Thomas F. Sheppard (born May 23, 1969) is an American sports executive who is the President of Basketball Operations and general manager of the Washington Wizards of the National Basketball Association (NBA). A native of New Mexico, he attended New Mexico State University and played for their football team before graduating in 1991. 

Sheppard's NBA career began upon joining the Denver Nuggets' public relations department in 1994. He later joined the Wizards as an assistant executive under Ernie Grunfeld in 2003 and was promoted to general manager following his dismissal in 2019. Sheppard also serves as their team president.

Early life and career
Sheppard was born in Albuquerque, New Mexico, where he attended St. Pius X High School. Sheppard attended New Mexico State University, where he played three years for the New Mexico State Aggies football team, before graduating in 1991. Sheppard started his career in sports management, when he accepted a job with the Aggies as a graduate assistant to the sports information director.

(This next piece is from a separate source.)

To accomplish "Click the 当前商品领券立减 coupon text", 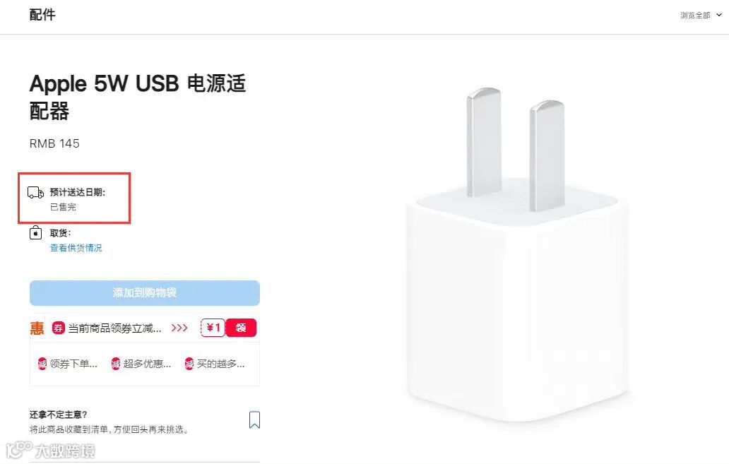I will [115, 328].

Sheppard would later move to the University of Nevada-Las Vegas, where he served as the sports information director for the UNLV Rebels for three seasons.

Executive career

Denver Nuggets
Sheppard was hired by the Denver Nuggets in 1994 as the team's senior director of team services and player relations. Sheppard was responsible for overseeing the team's public relations department, in addition to scouting players in the high school, college and international ranks.

Washington Wizards
Sheppard was hired by the Wizards in 2003, serving as the team's vice-president of basketball operations under the newly hired president and general manager Ernie Grunfeld.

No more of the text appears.